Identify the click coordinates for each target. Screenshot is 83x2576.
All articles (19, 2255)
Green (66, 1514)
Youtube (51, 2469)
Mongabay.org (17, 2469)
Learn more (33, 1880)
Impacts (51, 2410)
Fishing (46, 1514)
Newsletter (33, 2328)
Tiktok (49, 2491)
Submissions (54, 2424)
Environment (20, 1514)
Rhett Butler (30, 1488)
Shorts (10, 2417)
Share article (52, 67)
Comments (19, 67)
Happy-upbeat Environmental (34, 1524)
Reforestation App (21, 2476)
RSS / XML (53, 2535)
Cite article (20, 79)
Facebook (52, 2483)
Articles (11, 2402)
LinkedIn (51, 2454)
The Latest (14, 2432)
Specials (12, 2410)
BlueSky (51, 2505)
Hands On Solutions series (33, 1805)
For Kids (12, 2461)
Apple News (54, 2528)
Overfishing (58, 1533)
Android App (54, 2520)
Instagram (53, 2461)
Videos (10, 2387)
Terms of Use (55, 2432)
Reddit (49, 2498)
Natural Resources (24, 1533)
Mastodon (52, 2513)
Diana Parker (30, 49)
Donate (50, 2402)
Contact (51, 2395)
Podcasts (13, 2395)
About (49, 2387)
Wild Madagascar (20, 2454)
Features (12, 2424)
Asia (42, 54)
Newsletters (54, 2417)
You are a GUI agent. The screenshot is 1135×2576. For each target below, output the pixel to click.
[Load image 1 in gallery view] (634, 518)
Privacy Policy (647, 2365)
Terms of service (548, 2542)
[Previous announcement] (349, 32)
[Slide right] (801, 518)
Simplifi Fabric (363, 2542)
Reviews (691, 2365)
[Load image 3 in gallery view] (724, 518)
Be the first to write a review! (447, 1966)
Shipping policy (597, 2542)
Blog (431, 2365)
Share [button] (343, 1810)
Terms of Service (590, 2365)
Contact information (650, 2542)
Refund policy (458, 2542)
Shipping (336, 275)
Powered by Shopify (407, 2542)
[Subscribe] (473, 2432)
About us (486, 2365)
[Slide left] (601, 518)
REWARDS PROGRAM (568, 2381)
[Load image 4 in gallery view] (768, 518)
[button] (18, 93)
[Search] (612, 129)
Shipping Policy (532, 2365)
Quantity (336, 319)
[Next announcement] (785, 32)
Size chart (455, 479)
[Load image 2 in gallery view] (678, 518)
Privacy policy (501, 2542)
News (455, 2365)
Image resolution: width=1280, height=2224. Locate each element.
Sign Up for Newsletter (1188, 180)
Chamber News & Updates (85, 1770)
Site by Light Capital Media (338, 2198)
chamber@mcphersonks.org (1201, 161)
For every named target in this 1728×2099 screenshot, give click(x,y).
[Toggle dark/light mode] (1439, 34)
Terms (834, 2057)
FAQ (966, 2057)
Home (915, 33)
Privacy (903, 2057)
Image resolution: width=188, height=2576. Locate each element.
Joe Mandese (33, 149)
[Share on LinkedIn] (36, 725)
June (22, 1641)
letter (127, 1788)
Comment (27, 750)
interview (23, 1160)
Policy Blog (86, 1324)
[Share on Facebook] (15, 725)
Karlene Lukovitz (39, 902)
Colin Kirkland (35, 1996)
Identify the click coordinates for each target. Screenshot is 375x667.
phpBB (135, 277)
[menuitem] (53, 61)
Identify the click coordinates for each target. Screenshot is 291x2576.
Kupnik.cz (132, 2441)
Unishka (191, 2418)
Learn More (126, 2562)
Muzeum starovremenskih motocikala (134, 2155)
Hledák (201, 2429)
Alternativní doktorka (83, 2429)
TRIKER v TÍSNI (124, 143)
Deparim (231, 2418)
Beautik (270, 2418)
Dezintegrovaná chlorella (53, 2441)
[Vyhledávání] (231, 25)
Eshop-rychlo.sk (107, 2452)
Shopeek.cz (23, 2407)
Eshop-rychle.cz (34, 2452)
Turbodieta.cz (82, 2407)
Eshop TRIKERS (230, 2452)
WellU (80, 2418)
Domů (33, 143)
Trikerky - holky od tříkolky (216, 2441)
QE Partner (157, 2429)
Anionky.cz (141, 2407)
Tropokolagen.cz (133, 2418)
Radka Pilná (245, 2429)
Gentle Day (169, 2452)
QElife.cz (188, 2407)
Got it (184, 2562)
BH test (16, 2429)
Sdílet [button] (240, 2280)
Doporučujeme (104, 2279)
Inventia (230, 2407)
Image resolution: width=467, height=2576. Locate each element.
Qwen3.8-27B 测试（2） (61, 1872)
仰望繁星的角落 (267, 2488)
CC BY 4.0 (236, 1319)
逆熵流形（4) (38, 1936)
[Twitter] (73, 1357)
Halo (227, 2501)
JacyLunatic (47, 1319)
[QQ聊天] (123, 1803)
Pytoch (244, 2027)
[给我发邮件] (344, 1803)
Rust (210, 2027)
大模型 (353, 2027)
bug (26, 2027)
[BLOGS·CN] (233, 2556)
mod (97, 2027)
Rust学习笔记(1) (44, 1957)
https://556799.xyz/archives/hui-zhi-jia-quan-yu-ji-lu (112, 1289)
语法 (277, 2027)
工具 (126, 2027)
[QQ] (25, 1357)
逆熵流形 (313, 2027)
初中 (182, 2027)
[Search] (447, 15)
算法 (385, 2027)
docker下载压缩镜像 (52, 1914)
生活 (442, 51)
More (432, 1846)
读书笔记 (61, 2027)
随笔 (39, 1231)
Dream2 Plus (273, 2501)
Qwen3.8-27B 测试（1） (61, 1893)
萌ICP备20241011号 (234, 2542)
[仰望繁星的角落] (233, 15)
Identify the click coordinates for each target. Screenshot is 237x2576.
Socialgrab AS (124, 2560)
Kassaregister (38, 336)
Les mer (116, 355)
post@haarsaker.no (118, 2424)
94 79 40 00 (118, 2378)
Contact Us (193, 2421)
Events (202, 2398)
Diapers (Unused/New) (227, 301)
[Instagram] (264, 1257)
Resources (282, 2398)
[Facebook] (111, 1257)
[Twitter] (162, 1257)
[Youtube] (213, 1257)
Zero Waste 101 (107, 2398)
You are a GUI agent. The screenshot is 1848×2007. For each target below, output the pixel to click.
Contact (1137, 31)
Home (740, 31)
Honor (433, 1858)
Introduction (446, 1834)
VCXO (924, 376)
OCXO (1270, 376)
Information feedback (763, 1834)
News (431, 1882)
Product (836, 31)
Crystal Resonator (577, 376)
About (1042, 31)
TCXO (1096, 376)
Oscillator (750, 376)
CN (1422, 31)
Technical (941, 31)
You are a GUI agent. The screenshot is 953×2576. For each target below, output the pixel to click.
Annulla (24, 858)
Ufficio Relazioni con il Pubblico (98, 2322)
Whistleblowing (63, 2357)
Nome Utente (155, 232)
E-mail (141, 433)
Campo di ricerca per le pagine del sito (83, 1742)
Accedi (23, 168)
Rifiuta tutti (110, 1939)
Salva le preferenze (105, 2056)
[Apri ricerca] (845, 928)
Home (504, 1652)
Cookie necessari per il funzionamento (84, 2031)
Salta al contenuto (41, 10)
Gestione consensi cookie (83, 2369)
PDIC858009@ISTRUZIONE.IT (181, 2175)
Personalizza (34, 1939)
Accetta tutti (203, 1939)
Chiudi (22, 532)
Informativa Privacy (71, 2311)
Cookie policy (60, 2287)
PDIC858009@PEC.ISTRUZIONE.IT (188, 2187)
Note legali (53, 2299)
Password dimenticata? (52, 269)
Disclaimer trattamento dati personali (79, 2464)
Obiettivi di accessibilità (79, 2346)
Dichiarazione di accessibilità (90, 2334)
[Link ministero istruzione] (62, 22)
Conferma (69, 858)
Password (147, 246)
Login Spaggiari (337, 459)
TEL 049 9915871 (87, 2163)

## Exercise objective
The line with "Facebook (52, 2483)" marks the end; reproduce exactly every line from the start of the entries up to it, that line included.

## Response to the task
Identify the click coordinates for each target. Screenshot is 83x2576.
All articles (19, 2255)
Green (66, 1514)
Youtube (51, 2469)
Mongabay.org (17, 2469)
Learn more (33, 1880)
Impacts (51, 2410)
Fishing (46, 1514)
Newsletter (33, 2328)
Tiktok (49, 2491)
Submissions (54, 2424)
Environment (20, 1514)
Rhett Butler (30, 1488)
Shorts (10, 2417)
Share article (52, 67)
Comments (19, 67)
Happy-upbeat Environmental (34, 1524)
Reforestation App (21, 2476)
RSS / XML (53, 2535)
Cite article (20, 79)
Facebook (52, 2483)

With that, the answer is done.